___ Document passage

A week and a day later, strange out-of-state cars surround their house. I take their boy to baseball, knowing, knowing, I missed my chance to see her. I invite him to dinner because I know without knowing, there's no dinner being prepared at home. I leave sunflower seeds and a note at the door for his little brother, whose birthday I missed while ill.

The next day, more cars, no people around. I hold my breath, but don't know what to ask or to say, and there's no one to ask, anyway. And on Tuesday, he shows up at the door, asking for my son to spend time with his son. I call down to him from the window, how are you?

Because, now I really do know. I can't bring myself to say it and I feel like such an idiot, so useless and unable to fix anything. He says, "28 years, Mary, and now she's gone." 

And there it was. With me offering stumbling words through the window. Through the fricking window. I'd had a headache, I wasn't thinking, and thought I was prepared? But you're never prepared.

My note was, let's be honest, a tentative goodbye, but I wanted to offer her a real one. Not mushy stupid embarrassing words. Just a frank I love you, you are so cool, thanks for being my friend. 

She was anybody's friend who needed her, but we were friends in our own little way, separate from all her heroism and dedication and basic awesomeness. We just, you know, liked each other. 

We had not nearly enough time together. Took over a year for each of us to realize the other liked when we hung out. After that, a few great months of some very lovely hits and way too many misses. A couple fun trips to buy plants, and then more hit and miss. Digging and planting and joy, followed by two months of drought. Short reprieve, but then all autumn and winter she tortured herself with more and more chemo and "experimental treatment" until she was wrecked from the inside out. And all that time I couldn't visit. I was afraid of killing her. 

Three years she went through that, to keep herself going, for her sons and her husband, and all those hurting wounded people who depended on her to make it better or tell them how to make it better. 

She knew I needed nothing from her. I like that. I think she wasn't used to it, though. That was okay. 

I brought over a huge pan of lasagna, and pies, and walnut bread. What do I do to help, other than offer food? It is in my blood, the blood of my progenitors. When someone dies, you make lasagna. This weekend I'll make some pizza for the little family left behind after formal mourning and all the food laid out on a table, and the slideshow looping on the laptop, and the house full of in-laws, now more empty than it should be, just a man and his sons. 

In a couple weeks I'll start finishing her garden. I started it last year and it should have been a three year project but instead I have about three months. She won't be there watching me work, though some people might say she is, anyway. That's not how I look at things. But it's still hers, and for her I will do what I can for it, though she will not be sitting on the deck above me as I work, getting up more often than energy allows, because her mind just never let her body quit, until it simply couldn't go on. When we say goodbye to the rest of her family later this summer, I want them to know that I loved her, just because she was cool, just because she chose me to be her friend. 

Probably, though, I'll never forget giving up the opportunity to tell her that first hand.

______
___ Extracted records

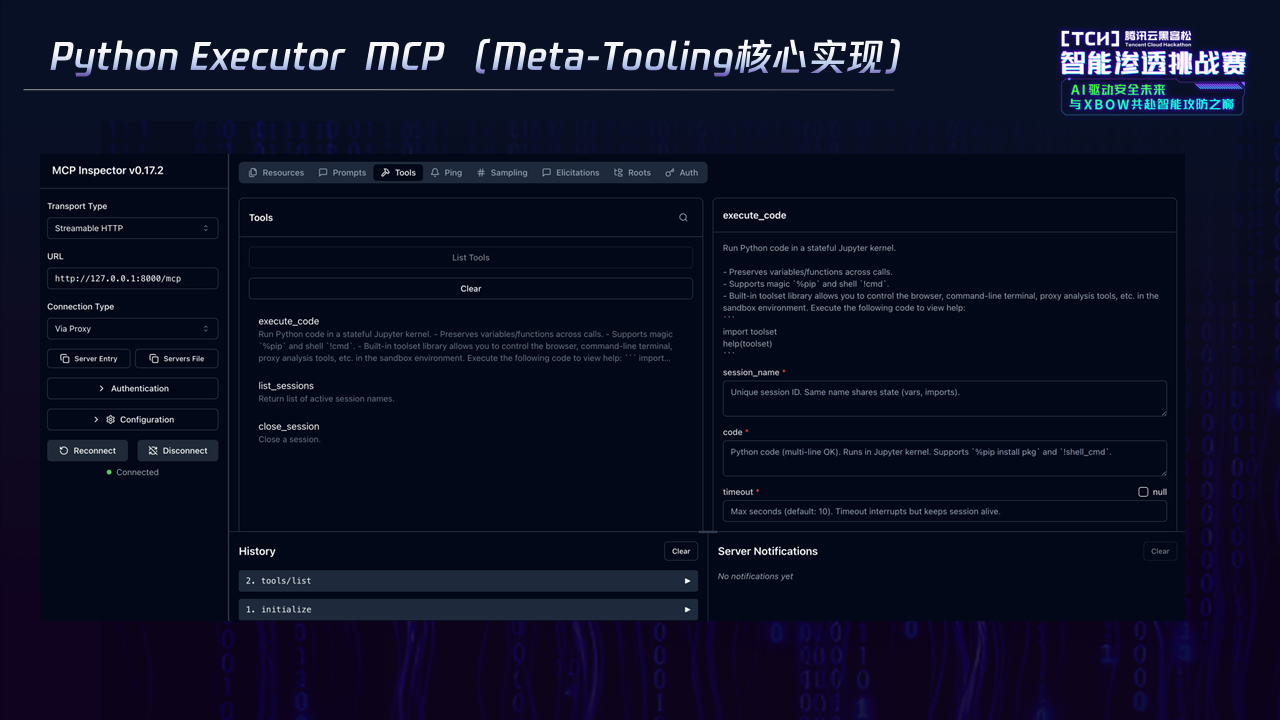Click the Reconnect refresh icon
This screenshot has width=1280, height=720.
click(x=64, y=451)
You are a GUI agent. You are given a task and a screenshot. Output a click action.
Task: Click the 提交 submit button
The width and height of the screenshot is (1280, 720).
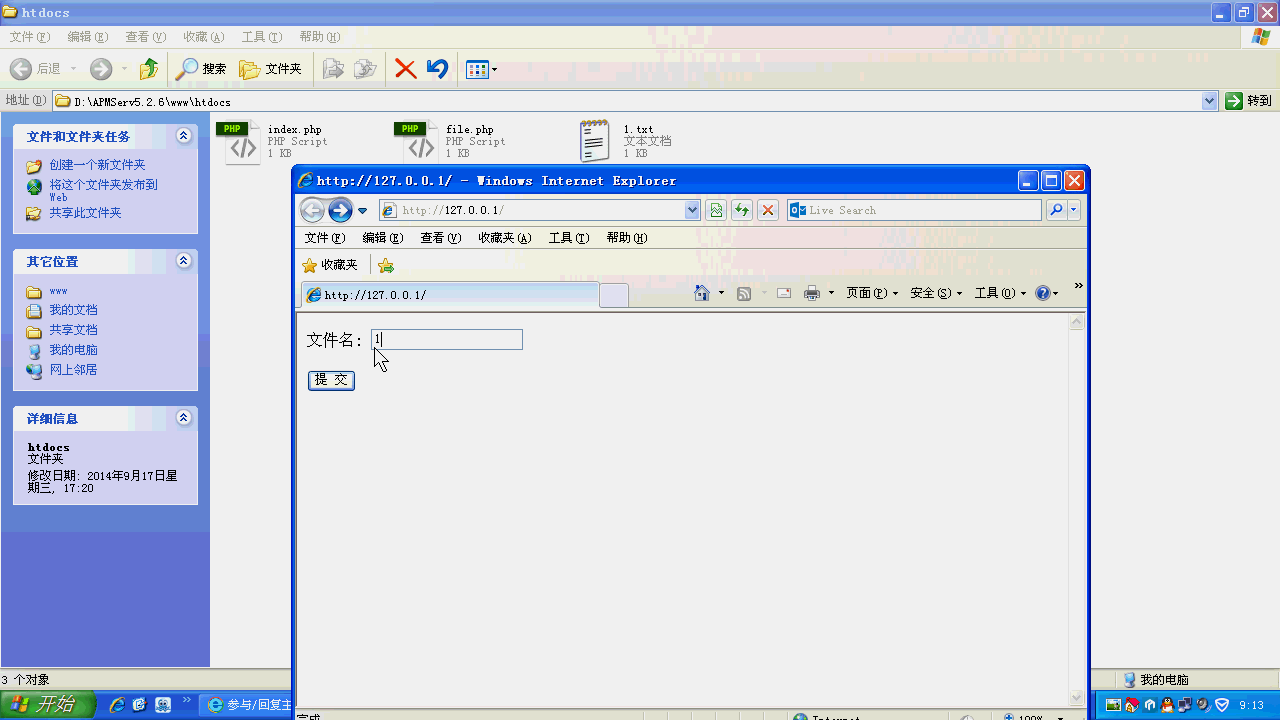coord(331,380)
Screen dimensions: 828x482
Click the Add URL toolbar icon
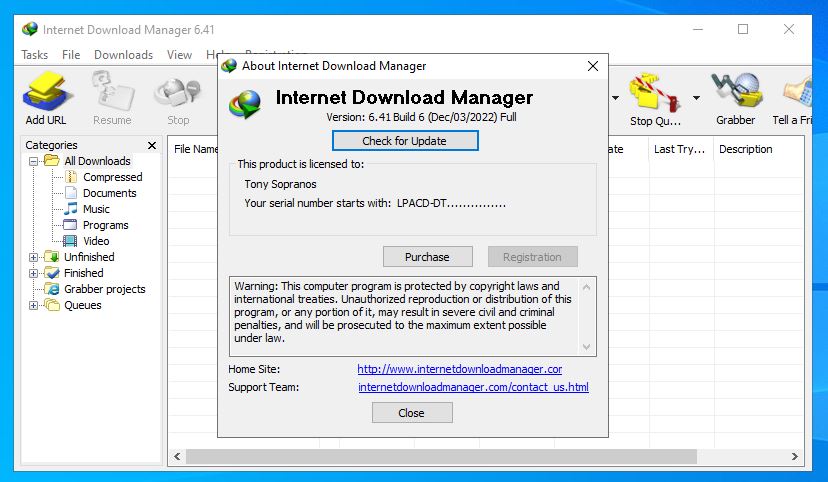point(46,97)
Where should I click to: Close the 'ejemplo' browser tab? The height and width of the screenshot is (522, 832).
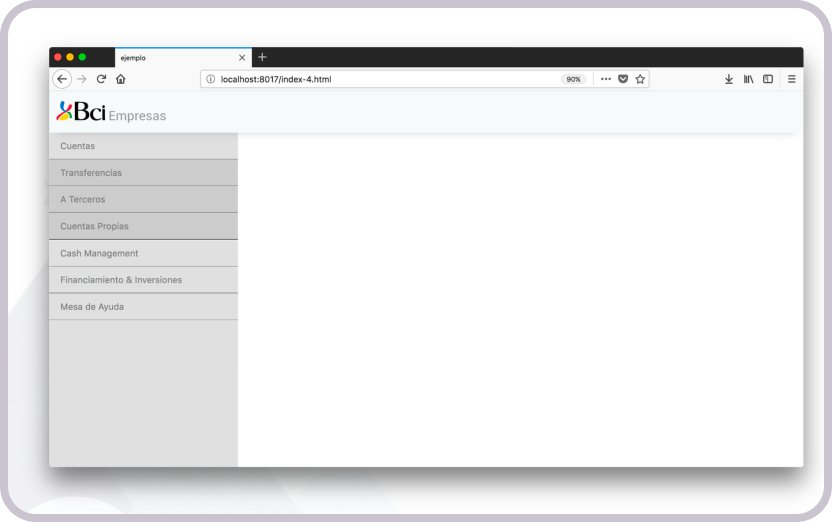click(x=242, y=57)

______

> **Requests**:
(a) Transcribe the essay from "We had not nearly" up to and including "of killing her.".
(b) Decide whether each statement agrees with the essay, answering yes or no and quoting the words of the essay that settle it: (i) The narrator visited the friend often during the autumn and winter of her treatment. (ii) The narrator plans to make pizza this weekend for the family. (iii) The narrator believes the friend will be watching while the garden is finished.

> **Solutions for each task**:
(a)
We had not nearly enough time together. Took over a year for each of us to realize the other liked when we hung out. After that, a few great months of some very lovely hits and way too many misses. A couple fun trips to buy plants, and then more hit and miss. Digging and planting and joy, followed by two months of drought. Short reprieve, but then all autumn and winter she tortured herself with more and more chemo and "experimental treatment" until she was wrecked from the inside out. And all that time I couldn't visit. I was afraid of killing her.

(b)
(i) No: "And all that time I couldn't visit."
(ii) Yes: "This weekend I'll make some pizza for the little family left behind"
(iii) No: "She won't be there watching me work" and "That's not how I look at things."